Resenha: DELEUZE, Gilles; GUATTARI, Felix. O que é Filosofia?.

Deleuze (1925 – 1995) foi um filósofo francês, especialista na área da história da


filosofia. Sua obra foi profundamente influenciada por, dentre outros, autores como
Foucault, Spinoza, Bergson e Nietsche. Se tornou amigo e colaborador de Felix Guattari
(1930 – 1992), que por sua fez trabalhou maior parte da vida enquanto um psicanalista.
Guatarri possuiu graduação em farmácia e filosofia, as duas, entretanto, incompletas.
Grande período de sua vida ele esteve presente na militância de esquerda de filiação
anarquista e comunista. Junto com Deleuze, escreveu alguns livros.

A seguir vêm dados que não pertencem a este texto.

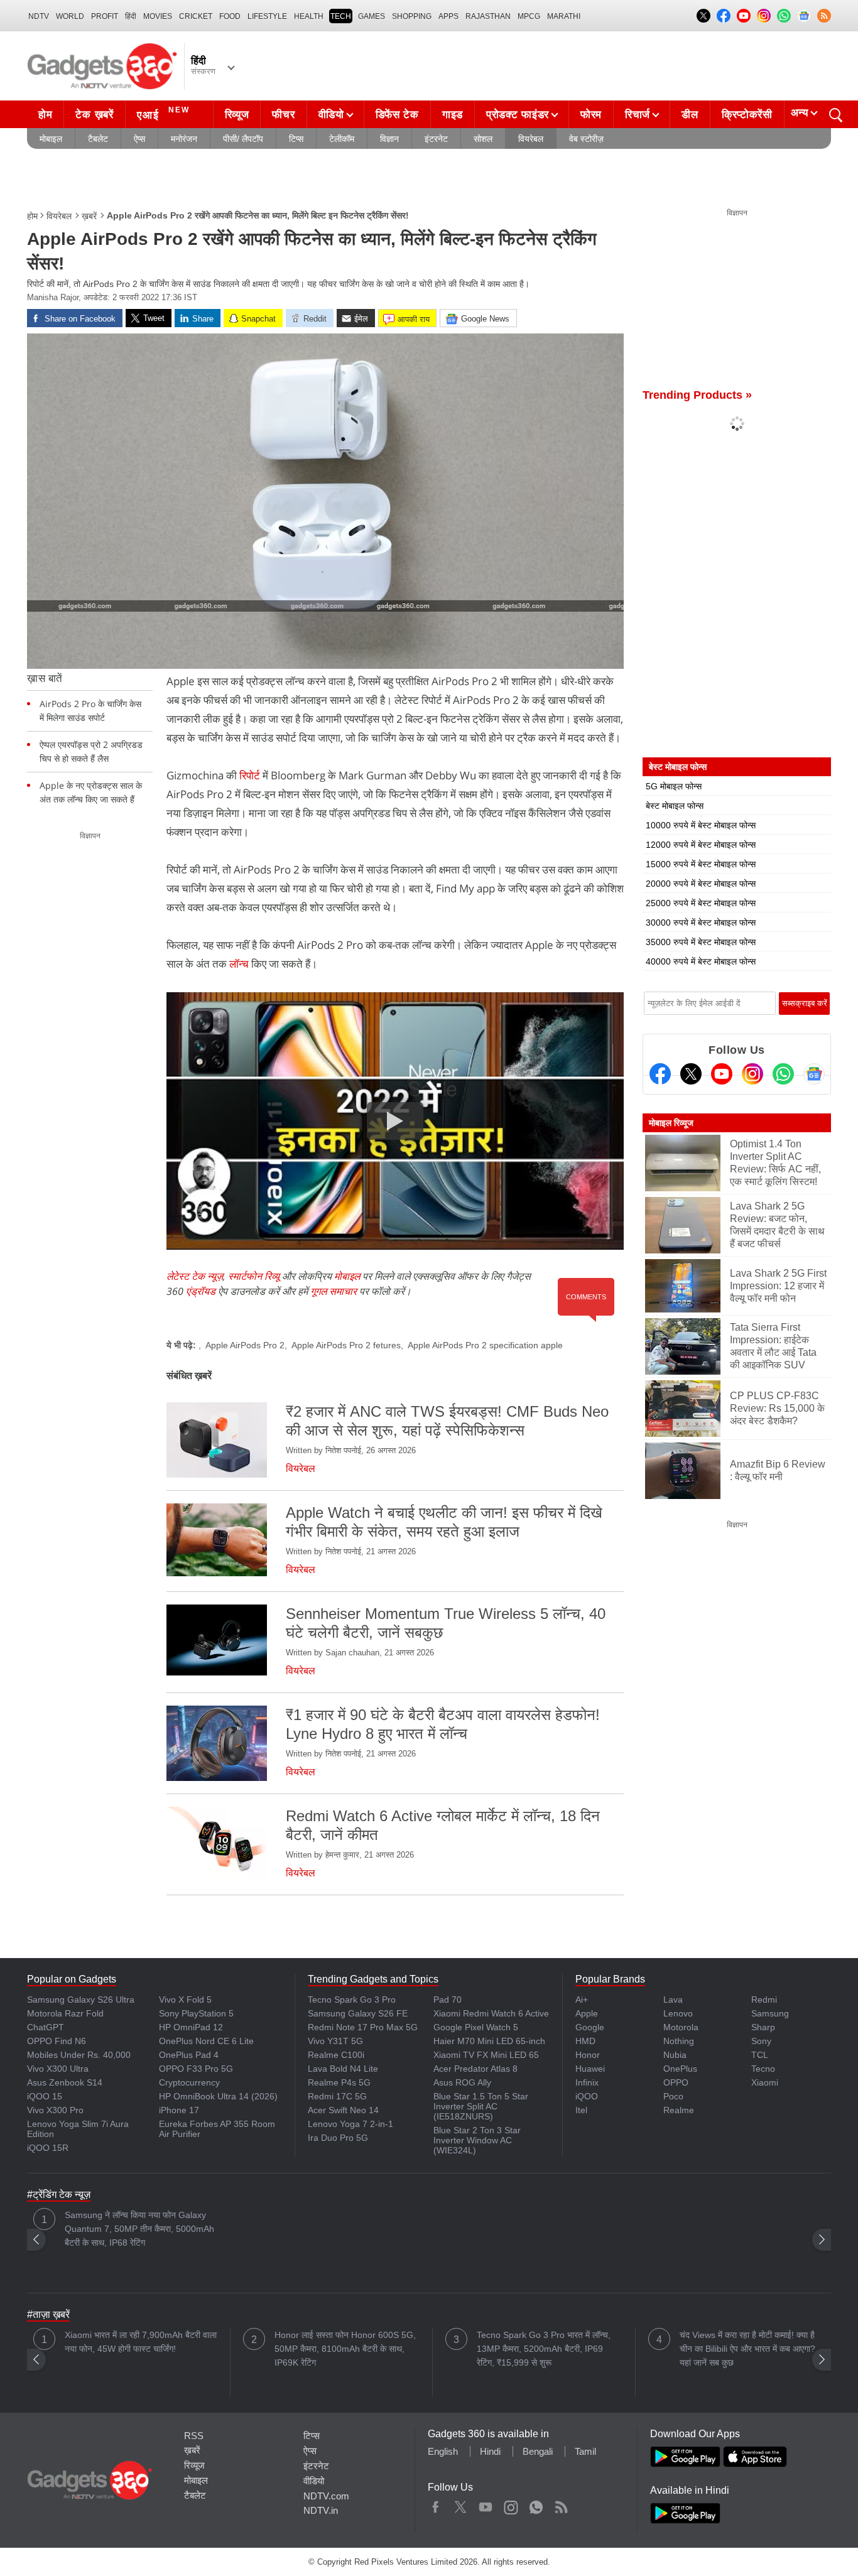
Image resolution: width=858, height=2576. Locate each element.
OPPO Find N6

Dentre eles, o que
será analisado nessa resenha, O que é Filosofia?, escrito em 1991.
Apesar do título ser sugestivo no sentido de aparentar um livro introdutório, a
obra não é indicada para quem está começando a se aventurar em leituras filosóficas.
Isso por que ele traz uma série de referências, explicitas ou implícitas, de outros
filósofos, sendo essas necessárias para compreender a obra. Além disso, os autores dão
um tratamento teórico voltado ao movimento filosófico da “pós-modernidade”, que por
sua vez se utiliza de uma indiscriminada mistura de teorias e conceitos, tornando o texto
de difícil compreensão.
O principal objetivo do livro capitado ao fazer a leitura é o de responder a
pergunta: De onde vem o conhecimento? E para isso, Deleuze e Guattari vão dividir a
produção intelectual em três grandes grupos: Filosofia, Ciência e Arte. Cada um desses
grupos se distinguiria por produzir conhecimentos qualitativamente diferentes, apesar de
estarem ligados um com os outros.
Ao falar do primeiro grupo, os autores afirmam que “[...] a filosofia é a arte de
formar, de inventar, de fabricar conceitos” (p. 10). Assim, o conceito seria o constructo
da filosofia. É com conceito que a filosofia consegue criar explicativas para a realidade.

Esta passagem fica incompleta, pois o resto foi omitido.